"Voices United" Workshops Train Students to Recognize and Combat Negative Culture and Climate Behaviors

Every student learns best when they feel safe in their school community, when they feel supported and understood. Building and sustaining a positive and inclusive community is not just the work of the teachers, staff, and administrators. Student leadership plays a significant part in creating a school climate where young people can thrive. Voices United (VU) training, held annually at Arlington High School, was designed to help develop the skills young people need to create a caring and nurturing community.

This year’s VU workshops, offered to all ninth grade students, were held during October and November. On each day, inclusive groups of 40-50 students joined trained facilitators to understand and address instances of bullying, bias, harassment, and degrading language among their peers. The first half of the five-hour day was devoted to understanding the diversity of the AHS community, the impacts of such negative behaviors, and to developing empathy. The second half was designed to help the attendees understand what they, as 14-15 year old students, can do to combat these behaviors and support each other.

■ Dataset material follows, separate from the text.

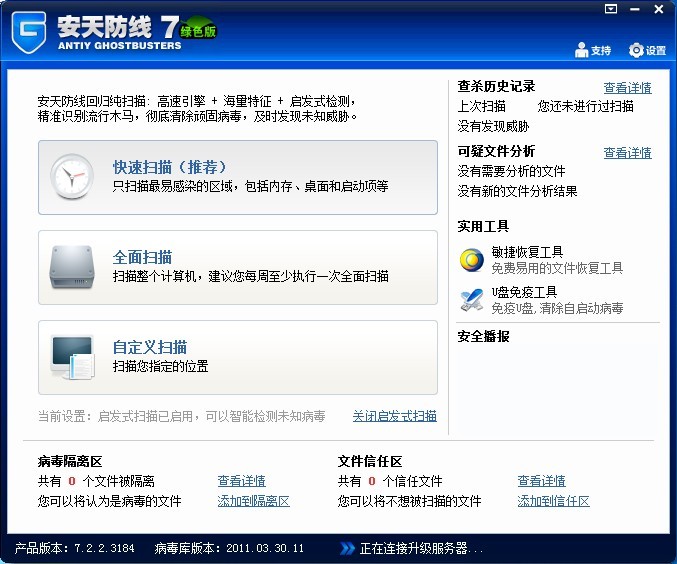Open 查看详情 under 病毒隔离区 quarantine
Screen dimensions: 677x564
(241, 481)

The workshops were very intense, and included team building activities, large and small group discussions and sharing, hearing from the facilitators, and opportunities for students to speak about their own experiences observing or being on the receiving end of bullying, bias, harassment, or degrading language. The leaders strived to have the students create and lead the conversations. The attendees learned that even when bad behaviors are done in jest with innocent intent, the harmful impact can be serious and severe, and how everyone can be hurt.

After being presented with scenarios of different types of harassment, bullying, bias, and disrespectful language, the students came together in small groups to discuss what they have heard and talk about how they could intervene. They reflected on how they can encourage others to stop, when they can speak up, when it is important to report what they have witnessed to an adult, and how they can reach out to those who might be affected so that the victims understand they are not alone.

The workshops were led by a team of trained facilitators that included APS Director of Diversity, Equity, Inclusion, Belonging, and Justice Margaret Credle Thomas, METCO Director Richelle Smith, METCO Social Worker Shayla Lowe, AHS Librarian Stacy Kitsis, Deans Robert DiLoreto, Veronica Tivnan, and Paul McCarthy, and Assistant Principal Bill McCarthy. Principal Dr. Matthew Janger, who took part in all seven sessions, was impressed by how reflective and thoughtful the students were. They talked about reaching out to those who are alone in the cafeteria, and how they should check in with their friends more often. He heard them educating each other, and he came away with a better understanding of the young people. The groups were inclusive, and Dr. Janger observed the attendees connecting to students they might not have in the past.

This year’s workshops evolved out of an initiative started in 2015 to gather information on school climate and inclusion. Human rights educator and consultant Steve Wessler held focus groups with students to gather information about their experiences with bullying, bias, harassment, and degrading language within AHS. The level of negative interaction among students was concerning, and Voices United was born to begin the process of creating a more positive school culture.

Dr. Janger reports that although the days were very demanding, the participants' level of empathy, interest, and commitment to having positive school experiences created a very hopeful environment. It was clear that everyone wants kindness to spread throughout AHS, and student feedback on the day is generally positive. One outcome observed by facilitators and other adults after Voices United takes place is that they see more students coming forward to look for support and get help than they have in the past. Feedback collected on school culture this fall is uniformly positive. The VU initiative has become an important way to help Arlington High School take responsibility for providing a safe and supportive learning environment for all students.